Europe: pas même une récession modérée?
Il y a moins de six mois, la plupart des observateurs étaient convaincus que la crise énergétique ferait basculer les économies européennes dans une récession. Seule la question de savoir si elle serait légère ou grave faisait encore débat. Or peu avant le début de l’année, l’hiver venteux et clément, les économies d’énergie et les progrès rapides dans la recherche d’alternatives au gaz naturel russe ont fait chuter les prix de l’énergie. Il est alors apparu qu’une récession grave serait évitée. À ce jour, d’aucuns commencent même à avoir l’impression qu’il n’y aura pas de récession du tout, du moins vu la situation globale du vieux continent et si nous nous en tenons à la définition de base d’une récession, à savoir, deux trimestres consécutifs de croissance négative.
À la fin de la semaine dernière, nous avons déjà appris que la légère contraction attendue de l’économie belge au quatrième trimestre 2022 n’avait finalement pas eu lieu.
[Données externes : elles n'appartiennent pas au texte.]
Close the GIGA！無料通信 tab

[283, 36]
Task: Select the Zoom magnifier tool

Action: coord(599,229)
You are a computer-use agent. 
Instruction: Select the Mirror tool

L’estimation flash provisoire d’Eurostat publiée hier indique qu’au cours des derniers mois de l’année dernière, le PIB réel a encore augmenté de 0,1% dans la zone euro, le même niveau qu’en Belgique. L’UE a enregistré une croissance nulle. C’est ainsi qu’après avoir fait preuve d’une résilience inattendue au troisième trimestre, l’économie semble avoir également évité un scénario de croissance négative au quatrième trimestre.
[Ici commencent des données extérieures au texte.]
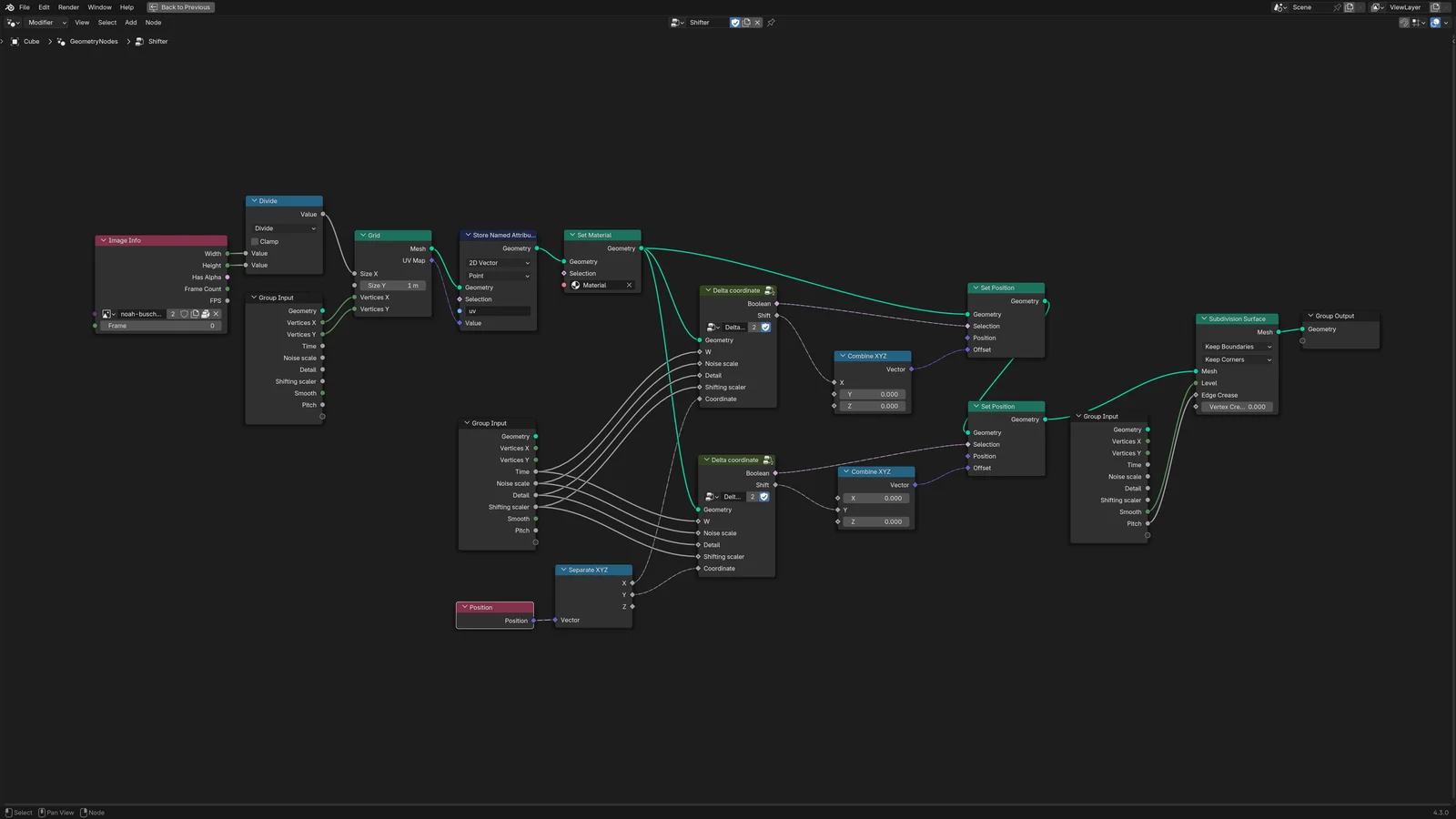
Task: Open the Add menu in node editor
Action: 131,23
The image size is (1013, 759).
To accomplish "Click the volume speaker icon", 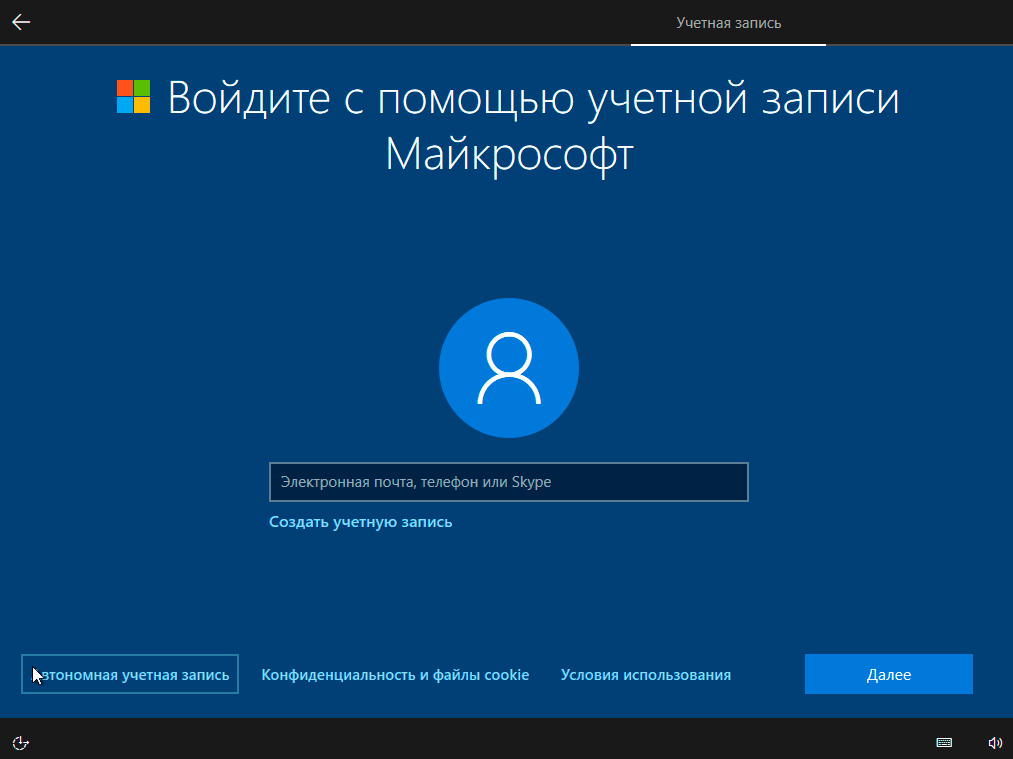I will coord(994,742).
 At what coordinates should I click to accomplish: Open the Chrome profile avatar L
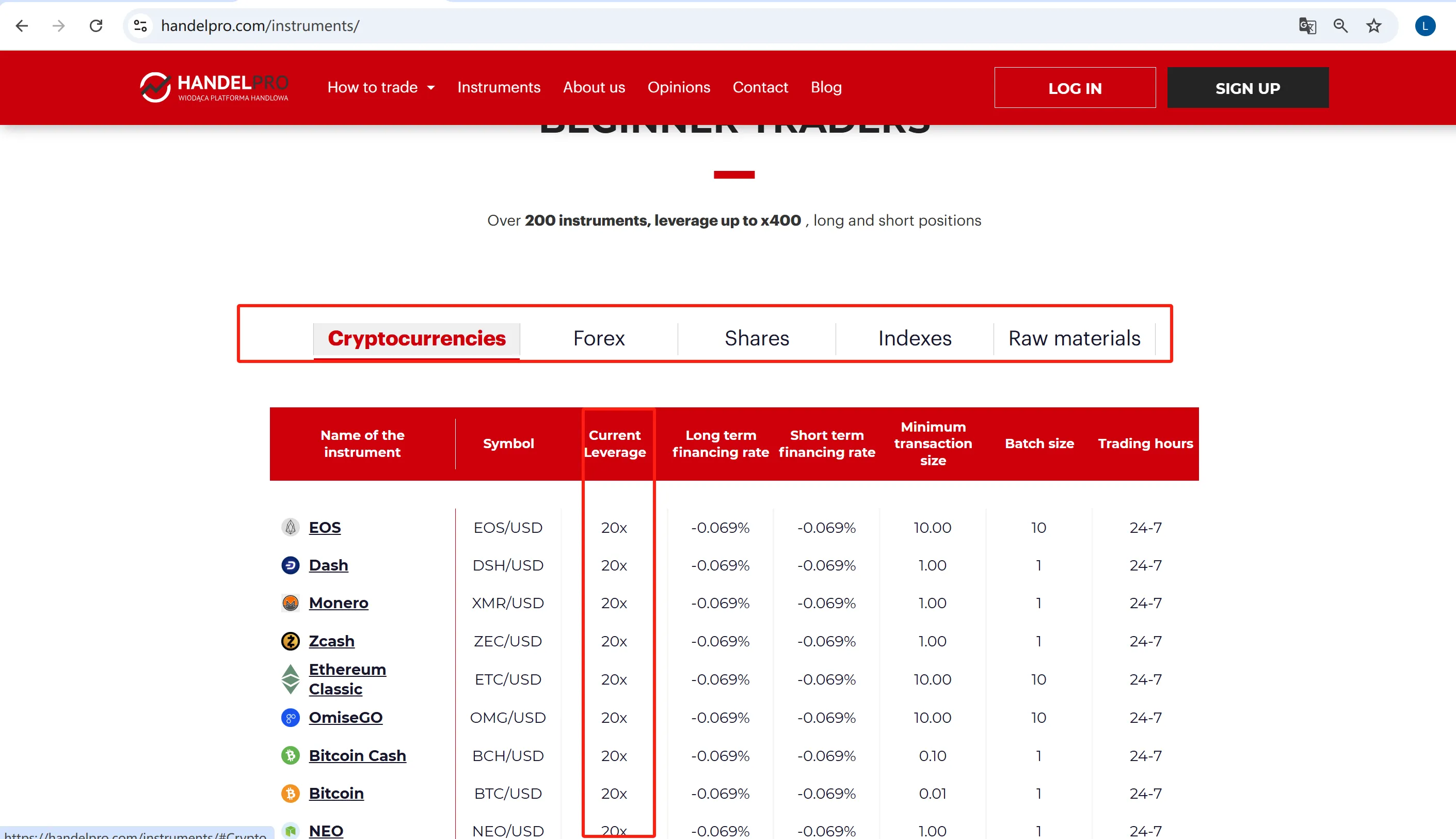click(x=1425, y=25)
Mais la situation globale est plus nuancée. L’industrie surtout, secteur énergivore, traverse une mauvaise passe. Dans les pays où elle représente une part importante de l’économie, la croissance a effectivement été négative (bien que le recul ait été moins marqué que prévu). Citons notamment l’Allemagne, mais aussi l’Italie, l’Autriche et la Suède, entre autres. La République tchèque est entrée dans une légère récession technique: le PIB réel s’est contracté de 0,3%, faisant suite à une contraction de 0,2% au troisième trimestre.
Bien sûr, ce qui n’est pas encore arrivé peut toujours se produire. Mais maintenant que nous avons passé plus de la moitié de l’hiver, qu’il nous reste des stocks de gaz importants et que les prix de l’énergie sont même légèrement plus bas que l’année dernière, le risque d’une récession diminue clairement. Cette prise de conscience ressort aussi des indicateurs de sentiment récemment publiés, comme celui de la Commission européenne. Lundi, il affichait la troisième amélioration mensuelle consécutive de la confiance, tant des consommateurs que des entrepreneurs de l’industrie, des services et du commerce de détail, sans toutefois qu’on puisse parler d’un optimisme exubérant. Seul le secteur de la construction fait preuve de plus de pessimisme.
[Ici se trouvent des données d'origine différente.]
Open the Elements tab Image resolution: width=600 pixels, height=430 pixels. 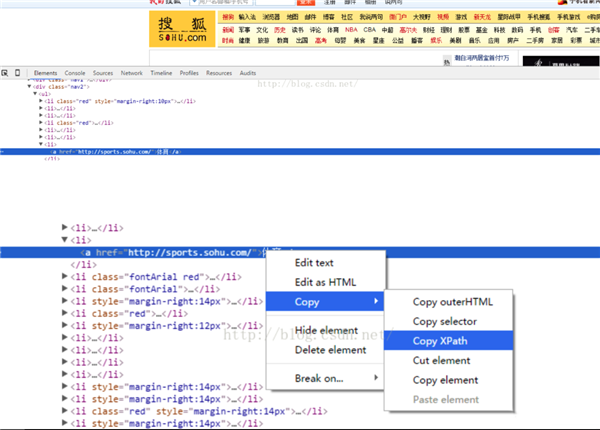tap(45, 73)
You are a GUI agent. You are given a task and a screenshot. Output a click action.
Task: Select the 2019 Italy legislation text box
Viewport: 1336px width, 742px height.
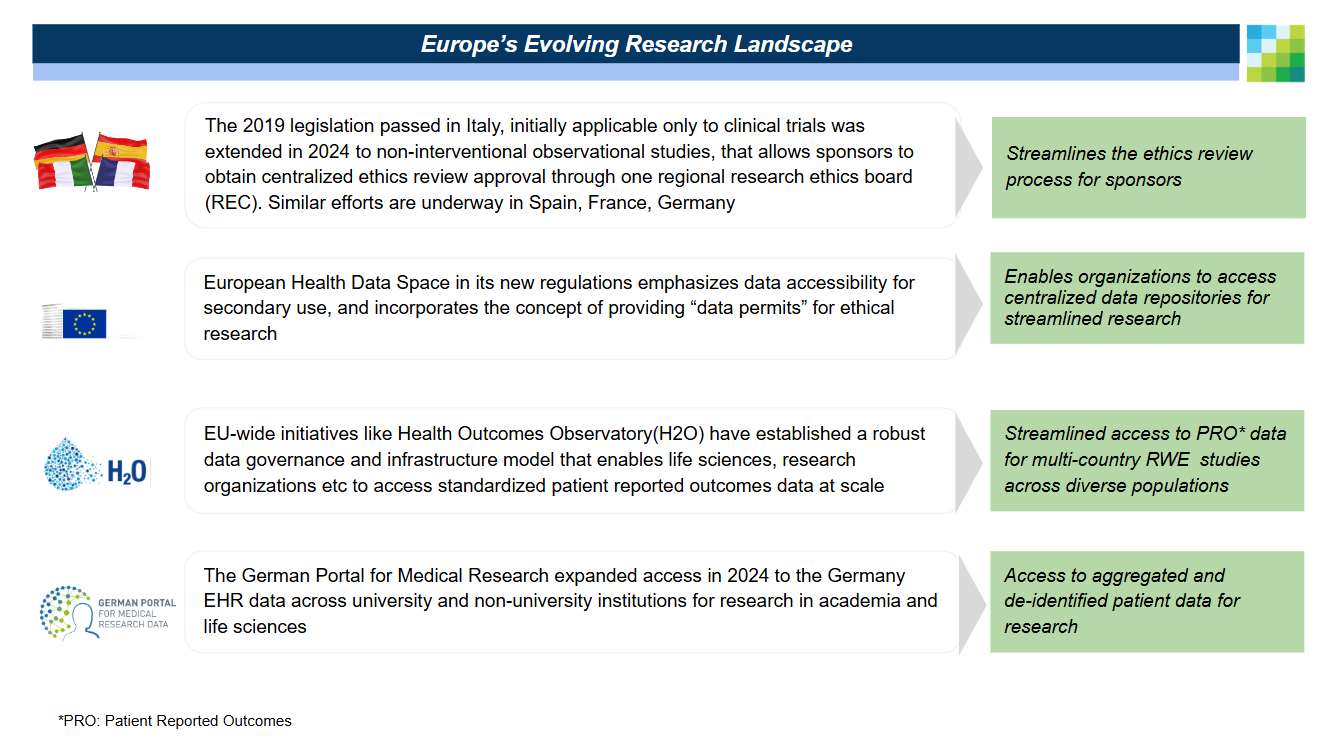(570, 165)
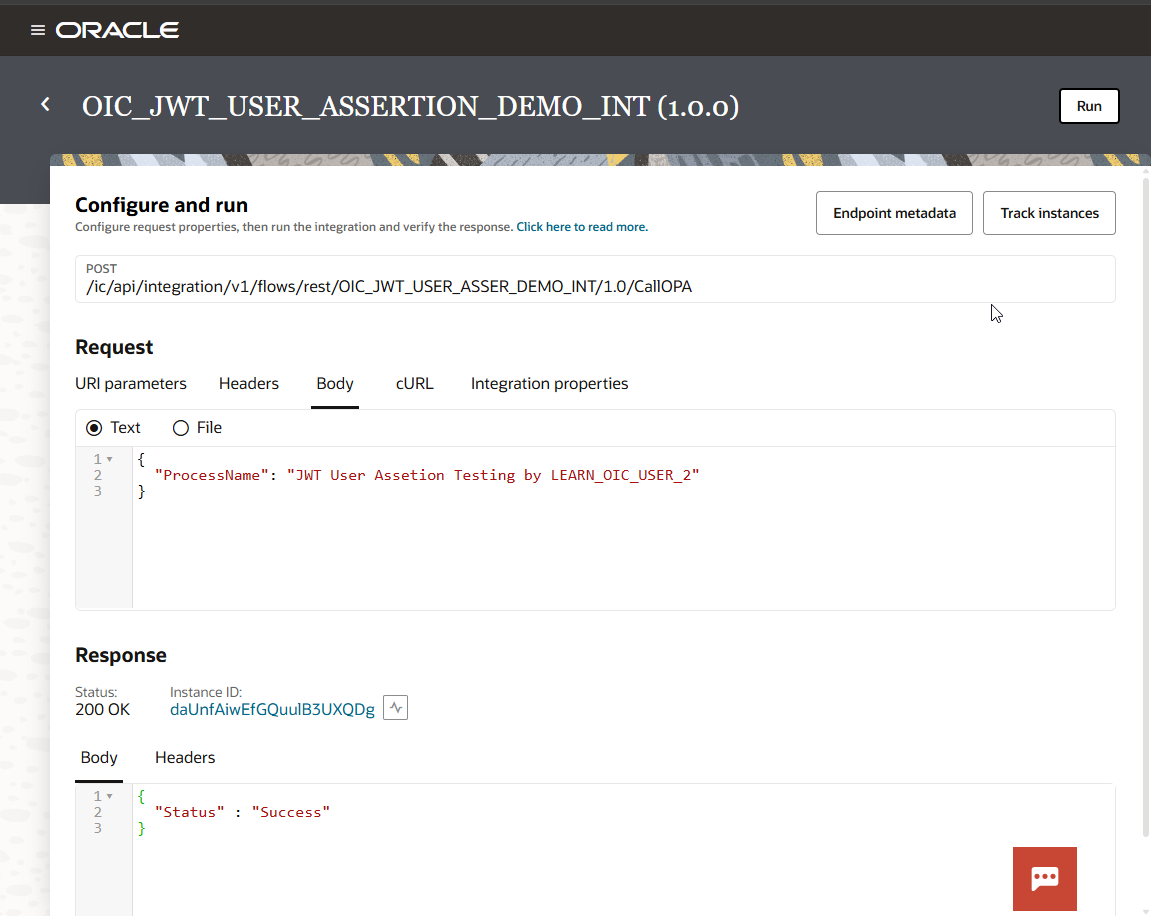The image size is (1151, 916).
Task: Open the instance activity stream icon
Action: coord(395,708)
Outre le climat d’incertitude général et la hausse des coûts, la hausse des taux aura aussi un rôle à jouer. Pour lutter contre l’inflation, la BCE va encore durcir sa politique, et cette perspective commence déjà à peser sur la demande. Dans la récente enquête sur la distribution du crédit bancaire (Bank Lending Survey) de la BCE, les banques de la zone euro faisaient état d’une baisse plus importante que prévu de la demande de crédits d’entreprise dès le quatrième trimestre de 2022. De même, en ce qui concerne les crédits habitation, le recul le plus important a été enregistré depuis le début des enquêtes il y a vingt ans.
Même si une récession est finalement évitée, son spectre risque de planer sur l’économie pendant quelque temps encore. À court terme, une reprise vigoureuse de la croissance est improbable. Mais soulignons que dans ses perspectives de croissance récentes, le FMI ne porte pas un regard si sombre sur l’avenir à moyen terme (2024) de l’économie européenne par rapport à celle des États-Unis (voir graphique).